Lloyd calls his father his superhero, but Elvis wore a cape on Wednesday. Every time things got greasy, he nailed a 3-pointer or bounced in for an acrobatic layup like he was on a trampoline.
You don’t so much watch the Run Devils — their unofficial nickname — as experience them. It is unorthodox chaos. Remember when the past was fast with Loyola Marymount’s Paul Westhead? It’s like that, copied and updated from the attack perfected by Nova Southeastern University’s Jim Crutchfield. Full-court pressing, fast-breaking on missed baskets, running on made baskets, and shooting within eight seconds of gaining possession.
“I have been playing since I was 5 years old,” said star junior guard Caleb Fay, who finished with 16 points, 12 boards and six assists as his team moved into a Final Four matchup Friday against No. 4 Prospect Ridge Academy. “And this is the most fun I have had in basketball in my life.”
Kent Denver pays little mind to old-school principles. They overplay to create reach-around turnovers. They trap. They chase. And sometimes, if they need a breath, somebody, like junior Josiah Seyoum, takes a charge under the basket. They can live with opponents’ layups — The Academy from Westminster shot 53 % from the field — because they believe in their own bursts.
When Kent Denver’s lead shriveled to 68-63 with 2:34 remaining, Schayes turned panic into purpose, calming the players and his assistants.
“He’s always on point,” sophomore guard Quinn Goldberg said. “He’s so supportive. It’s awesome.”
That is part of the charm of playing at the speed of fiber optics. So much action, yet so much room to develop the plot. Many of these players are lifers, kids who started at Kent Denver in middle school, with a few, like Fay, who had Schayes as their sixth-grade English teacher.
With three hours of homework looming — Kent Denver prides itself in being the state’s hardest academic school — the players still linger after workouts to get up more shots.
It is hard not to get tired just watching them practice. They scrimmage relentlessly. First one to 150 wins. And if they don’t play without mercy over 94 feet, the basketballs go away and they run sprints.
“We don’t do the walkup style,” said Gil Schayes, the coach’s son, who is headed to play for Colorado School of Mines. “We get a lot of possessions. And everybody gets a chance to show what they can do.”
A funny thing happens when you condition like you are in the Alps stage of the Tour de France. Minds don’t get tired, either. After the Sun Devils advanced to the coliseum, several players celebrated by binge-watching “The Lord of the Rings.” Beats studying for AP Physics.
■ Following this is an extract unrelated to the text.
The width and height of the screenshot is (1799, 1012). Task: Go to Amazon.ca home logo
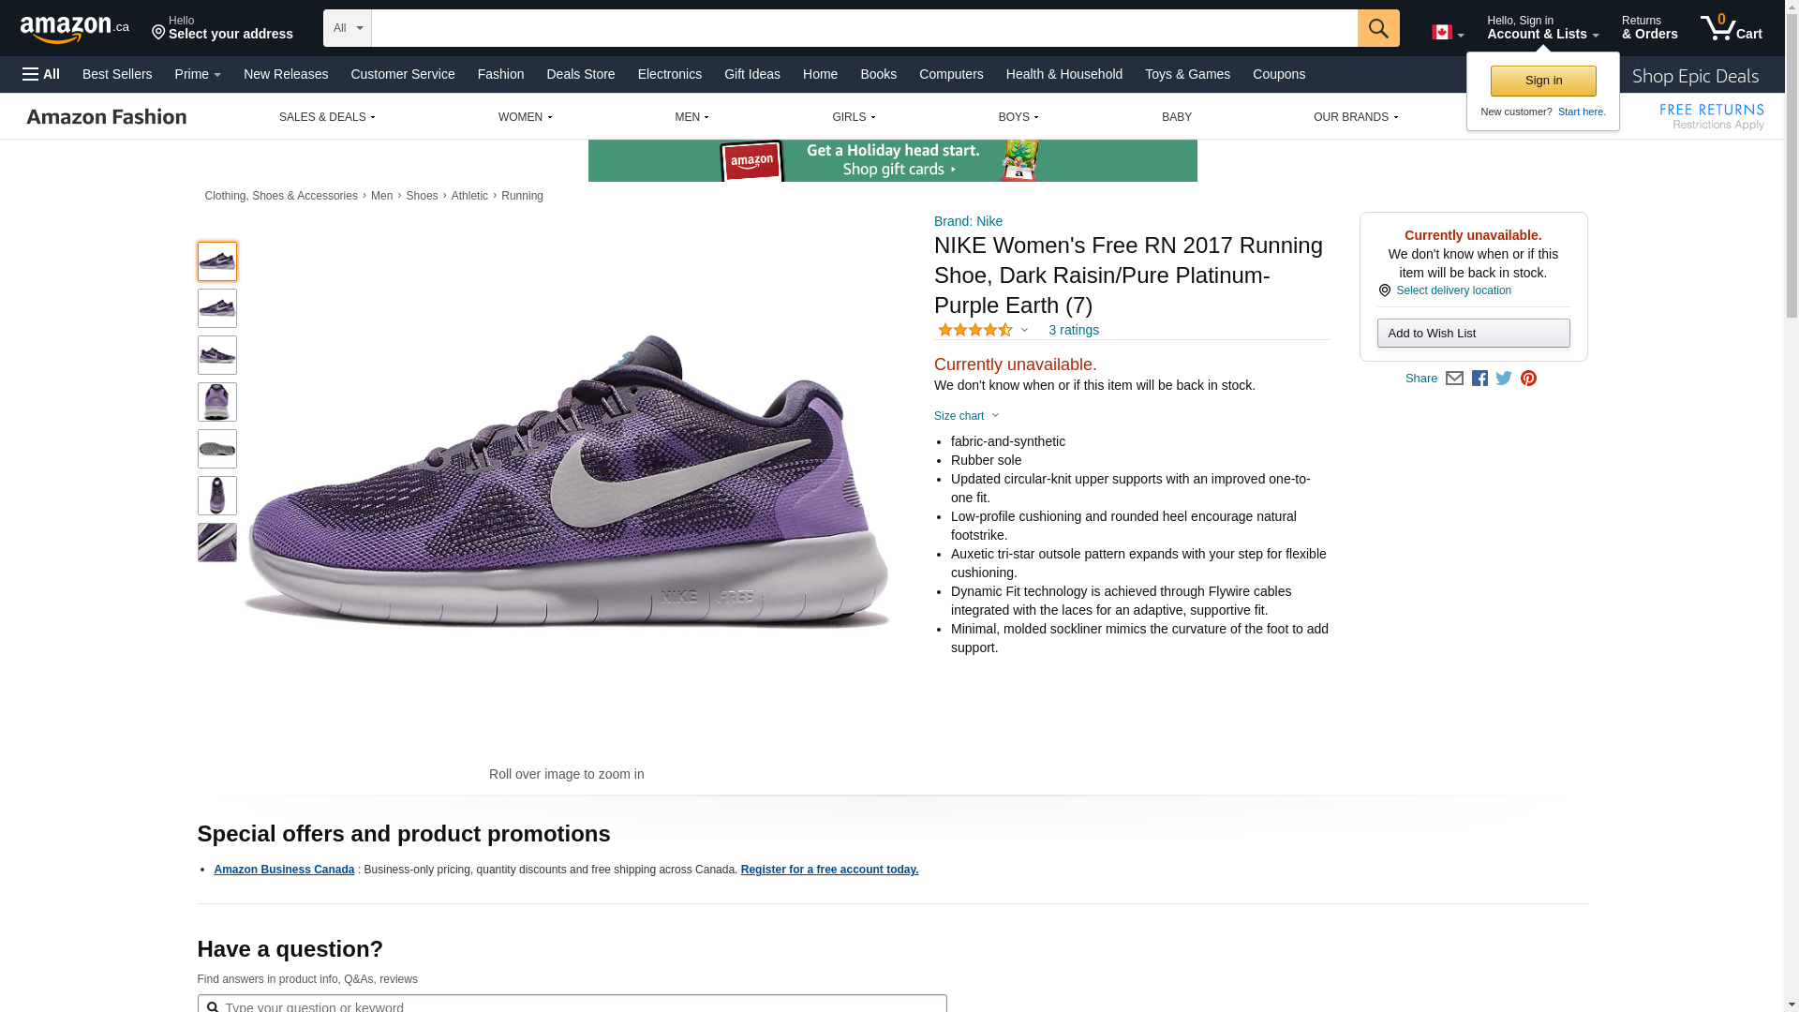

This is who this group is. They have taken ownership. They care for each other. How much this run means to the seniors is evident by the knee brace on point guard Clay Tierney’s left leg. He tore his ACL two weeks ago. His teammates rallied in his absence, wearing shirts that read “Play like Clay.” Except he is not done. Tierney is logging a few minutes, unwilling to accept the doctor’s diagnosis that his season was over.
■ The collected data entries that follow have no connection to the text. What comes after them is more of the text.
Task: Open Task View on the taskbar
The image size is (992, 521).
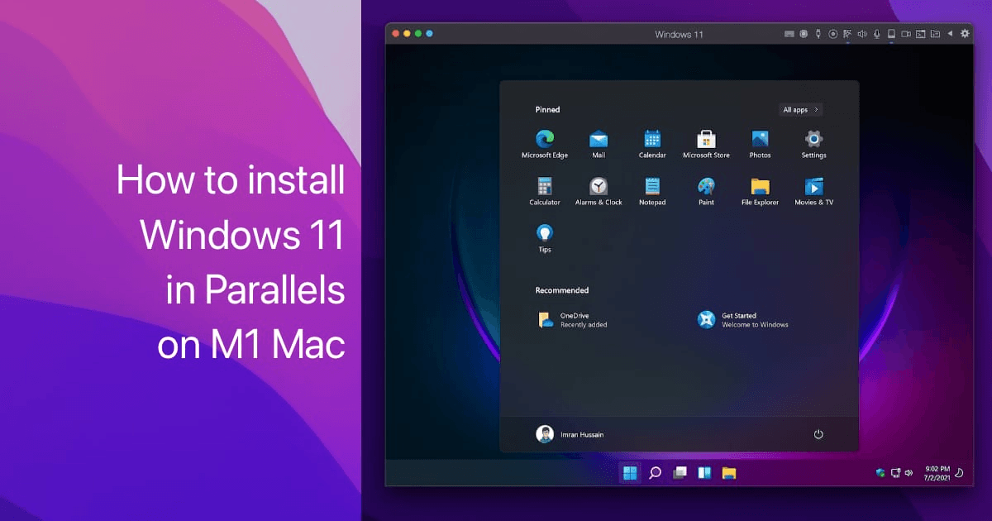Action: 680,472
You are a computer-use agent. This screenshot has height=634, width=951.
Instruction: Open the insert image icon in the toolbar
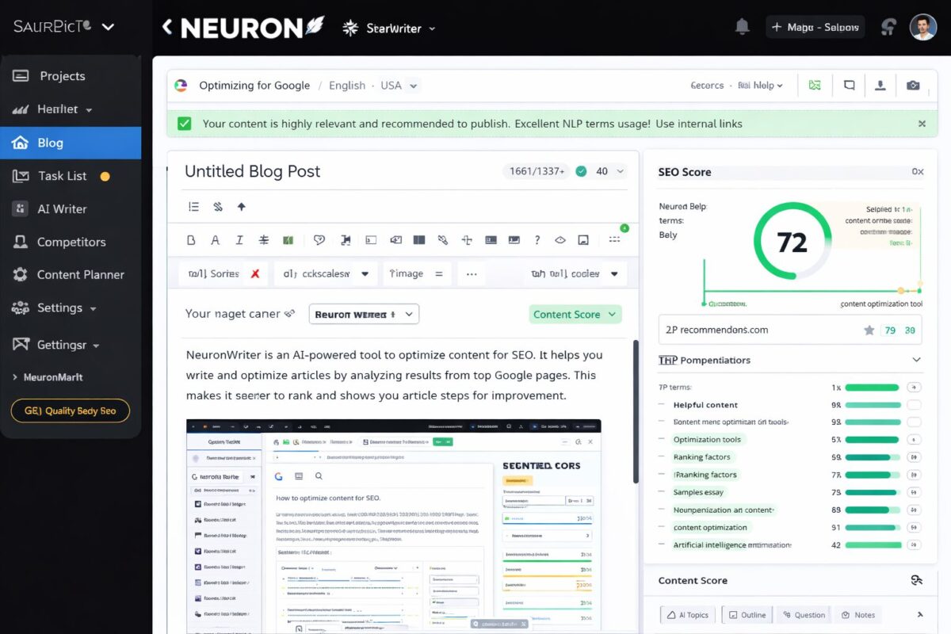[x=583, y=239]
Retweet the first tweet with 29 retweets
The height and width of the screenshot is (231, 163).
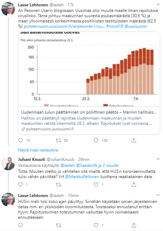tap(58, 141)
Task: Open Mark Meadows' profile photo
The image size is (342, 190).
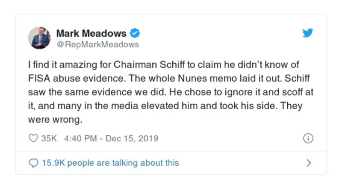Action: coord(39,38)
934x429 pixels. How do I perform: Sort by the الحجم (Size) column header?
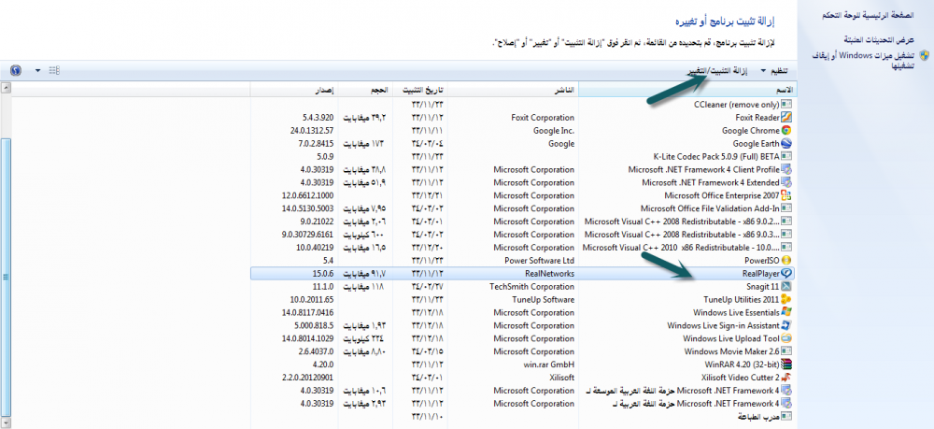point(370,90)
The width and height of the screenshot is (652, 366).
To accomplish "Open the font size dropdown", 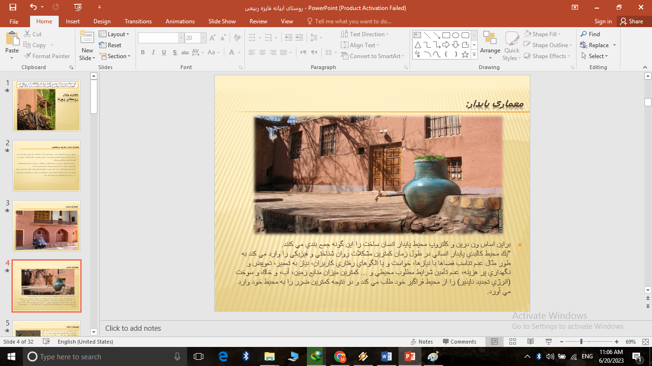I will pyautogui.click(x=203, y=38).
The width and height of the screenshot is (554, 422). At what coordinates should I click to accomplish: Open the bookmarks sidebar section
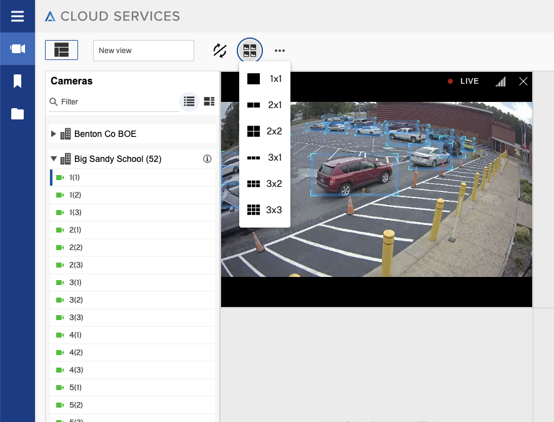(x=17, y=81)

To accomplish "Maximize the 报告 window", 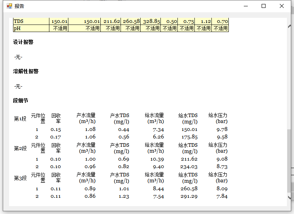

“I was going to practice, kept shooting and felt good,” Tierney said. “I thought I could do it. I have no college career. I have two games left. I will do whatever it takes to help my teammates.”
When Schayes adopted this approach — he was persuaded to do it by legendary Metro State coach Mike Dunlap, while former Nuggets boss George Karl is a sounding board and plans to be in attendance Friday — he figured it would be a blast to be fast.
But does it have to go by so quickly?
Because of his son, Schayes knows these players better than any he has coached. He wants them to cross the finish line not for him, but for them. That is what changing to the uptempo system, after all, was all about.
“I go to the movies in my head sometimes and see the closing credits of us cutting down the net,” Schayes said. “It would be so special for the players, the assistants. If we are fortunate enough to do it, I will be so proud because I will know how hard they worked and that they earned it.”